Transcribe exactly the lines below that begin at the line with "Viewport: 679px width, 1200px height." and stop after the line with "Where should I", leaving out every picture.

# SUPPLIED DATA
------------

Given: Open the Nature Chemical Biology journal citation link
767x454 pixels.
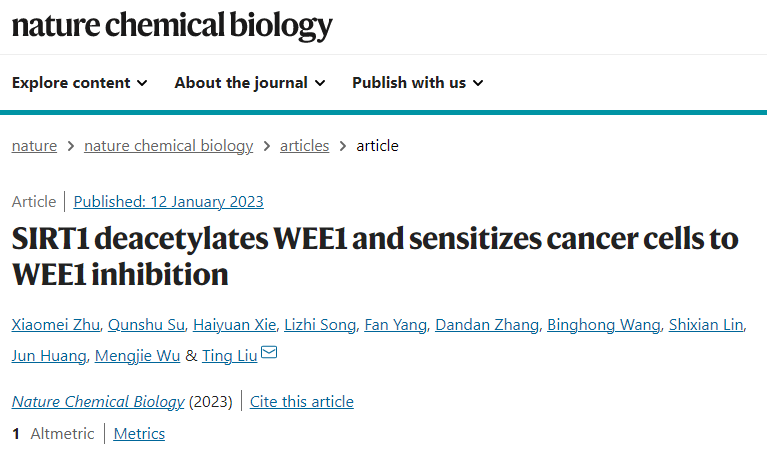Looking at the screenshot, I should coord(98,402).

------------

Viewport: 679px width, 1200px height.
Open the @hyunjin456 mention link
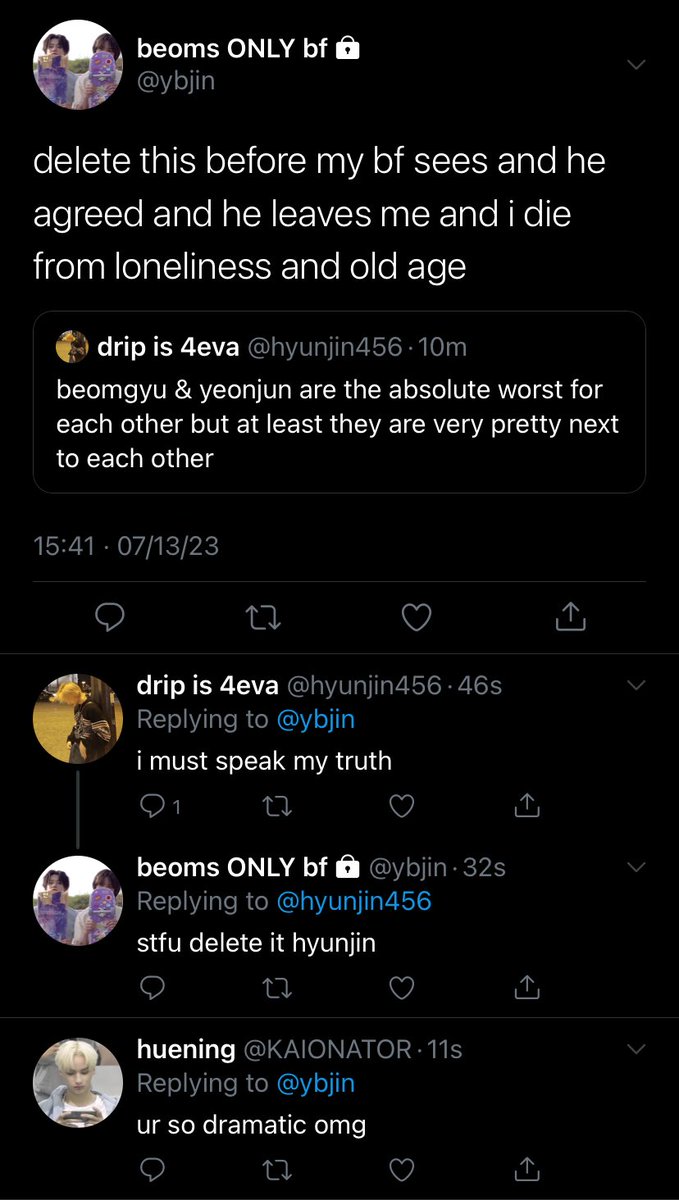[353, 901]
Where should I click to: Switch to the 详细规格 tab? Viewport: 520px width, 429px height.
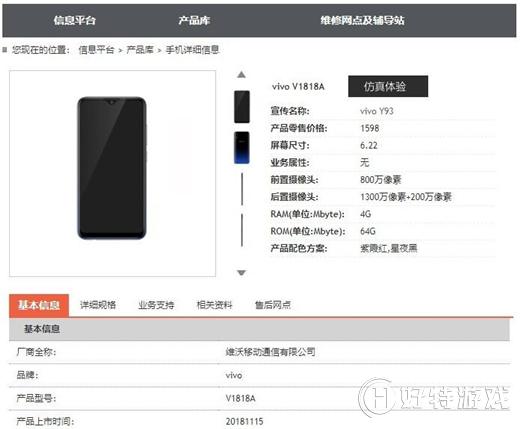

------------

# ANSWER SECTION
Viewport: 679px width, 1200px height.
Open the @hyunjin456 mention link
[353, 901]
Where should I click to: Switch to the 详细规格 tab? Viewport: 520px width, 429px height.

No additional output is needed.